Divorciarse es una de las principales causas de estrés. El desgaste de los últimos tiempos del matrimonio, las presiones familiares, las de los hijos, los reproches mutuos.... en fin, suficiente material para dos novelas de terror. Generalmente se quiere terminar lo antes posible con la situación dolorosa, pero descuidar el aspecto financiero suele empeorar las cosas y hace que los problemas se prolonguen mucho más en el tiempo.
Convengamos que en una situación de separación nadie gana, pero es muy común que nosotras perdamos más. En general, no queremos poner las cosas en términos económicos -no sea cosa que crean que somos "ambiciosas"- y tratamos de evitar la confrontación a toda costa.... y obvio, para evitar una discusión "a toda costa", hay que ceder. ¿En cuánto? En general depende de la generosidad del otro. Resumiendo, generalmente recibimos lo que nos dan y bien contentas.
¿Se acuerdan de la película "Un toque de distinción"? Hay una escena en la que el personaje de Glenda Jackson cuenta que había hecho un buen acuerdo de divorcio: tenían dos autos y dos hijos. El se quedó con los autos, ella con los hijos. El no le pasaba pensión y ella tampoco. Genial...
Aunque la legislación de la mayoría de los países acuerda en que el reparto es mitad y mitad, el problema principal es que, en lo más inconciente, ni hombres ni mujeres creen que esto deba ser así. Los hombres creen que el aporte de la esposa al patrimonio familiar ha sido mínimo o, por lo menos, menor que el de él y, lo más patético es que las mujeres, en algún sentido, pensamos lo mismo. De ahí que los resultados sean lo que normalmente son: los que pierden calidad de vida son la mujer y, por añadidura, los chicos.
Mágicamente, los padres más amorosos y responsables sienten que, cuando le entregan dinero a la ex esposa, ella no lo gasta en las cosas necesarias para los chicos, sino que invierte los 150 pesos en el visón ese que seguro tiene en el placard pero que lo esconde para que él no lo vea y crea que se los gastó en eso. ¿Con qué comen, entonces, mis hijos? o ¿Qué clase de visón se compra con esa plata? Esas preguntas no se las hacen jamás.

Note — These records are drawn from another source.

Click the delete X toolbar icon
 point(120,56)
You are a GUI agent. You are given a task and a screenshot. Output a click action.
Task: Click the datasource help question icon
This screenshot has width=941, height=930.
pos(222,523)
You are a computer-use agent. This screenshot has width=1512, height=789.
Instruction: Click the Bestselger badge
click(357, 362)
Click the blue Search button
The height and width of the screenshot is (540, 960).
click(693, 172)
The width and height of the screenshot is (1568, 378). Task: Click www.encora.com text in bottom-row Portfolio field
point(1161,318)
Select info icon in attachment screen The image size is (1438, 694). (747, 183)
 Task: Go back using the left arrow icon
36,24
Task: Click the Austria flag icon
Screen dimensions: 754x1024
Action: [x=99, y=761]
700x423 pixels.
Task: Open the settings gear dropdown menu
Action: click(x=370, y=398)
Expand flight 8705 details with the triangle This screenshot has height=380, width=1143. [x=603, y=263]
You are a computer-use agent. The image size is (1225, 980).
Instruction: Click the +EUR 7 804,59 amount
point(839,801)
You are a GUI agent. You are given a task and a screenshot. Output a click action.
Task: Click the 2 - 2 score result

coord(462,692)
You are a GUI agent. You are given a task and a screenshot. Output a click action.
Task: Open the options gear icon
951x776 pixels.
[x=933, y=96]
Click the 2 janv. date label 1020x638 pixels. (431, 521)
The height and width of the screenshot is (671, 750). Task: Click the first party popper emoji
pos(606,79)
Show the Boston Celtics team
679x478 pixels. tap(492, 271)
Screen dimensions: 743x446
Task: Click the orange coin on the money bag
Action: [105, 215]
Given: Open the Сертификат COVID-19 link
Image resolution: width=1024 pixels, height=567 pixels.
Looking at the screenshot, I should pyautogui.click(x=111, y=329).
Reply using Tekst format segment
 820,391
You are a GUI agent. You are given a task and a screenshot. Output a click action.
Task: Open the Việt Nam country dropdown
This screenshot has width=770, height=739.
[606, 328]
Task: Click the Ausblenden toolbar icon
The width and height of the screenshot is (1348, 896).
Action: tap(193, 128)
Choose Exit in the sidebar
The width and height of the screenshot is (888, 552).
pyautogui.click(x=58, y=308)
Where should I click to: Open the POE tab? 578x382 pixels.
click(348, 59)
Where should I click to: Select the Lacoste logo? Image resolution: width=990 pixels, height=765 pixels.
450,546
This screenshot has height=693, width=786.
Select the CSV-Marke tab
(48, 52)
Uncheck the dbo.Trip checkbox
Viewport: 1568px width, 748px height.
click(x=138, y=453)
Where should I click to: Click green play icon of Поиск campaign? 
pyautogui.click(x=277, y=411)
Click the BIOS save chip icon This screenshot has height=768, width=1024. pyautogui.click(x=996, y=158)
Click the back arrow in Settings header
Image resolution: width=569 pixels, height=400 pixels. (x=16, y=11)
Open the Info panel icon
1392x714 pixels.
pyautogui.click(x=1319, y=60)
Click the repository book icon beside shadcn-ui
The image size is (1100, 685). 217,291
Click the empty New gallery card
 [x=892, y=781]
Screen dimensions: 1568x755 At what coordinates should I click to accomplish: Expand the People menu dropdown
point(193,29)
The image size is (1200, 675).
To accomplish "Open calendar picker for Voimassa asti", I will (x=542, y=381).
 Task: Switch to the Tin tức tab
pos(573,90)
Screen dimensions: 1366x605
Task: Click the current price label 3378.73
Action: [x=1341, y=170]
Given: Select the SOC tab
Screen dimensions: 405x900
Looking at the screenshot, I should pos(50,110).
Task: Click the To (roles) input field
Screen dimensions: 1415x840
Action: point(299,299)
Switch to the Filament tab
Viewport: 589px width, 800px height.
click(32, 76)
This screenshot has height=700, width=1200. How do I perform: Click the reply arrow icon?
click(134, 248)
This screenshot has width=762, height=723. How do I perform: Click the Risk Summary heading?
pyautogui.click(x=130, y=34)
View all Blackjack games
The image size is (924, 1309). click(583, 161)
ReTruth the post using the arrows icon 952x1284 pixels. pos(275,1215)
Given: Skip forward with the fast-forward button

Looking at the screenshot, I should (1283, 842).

La clave para salir lo mejor parada posible está en cómo se enfrenta la situación. Sucede que, por más lúcida que se sea, en una coyuntura como esta, se está obnubilada. Además, hay que tener en cuenta que lo que uno cree es una cosa y muchas veces lo que la ley dice es otra bien distinta. Entonces necesita ayuda profesional sí o sí.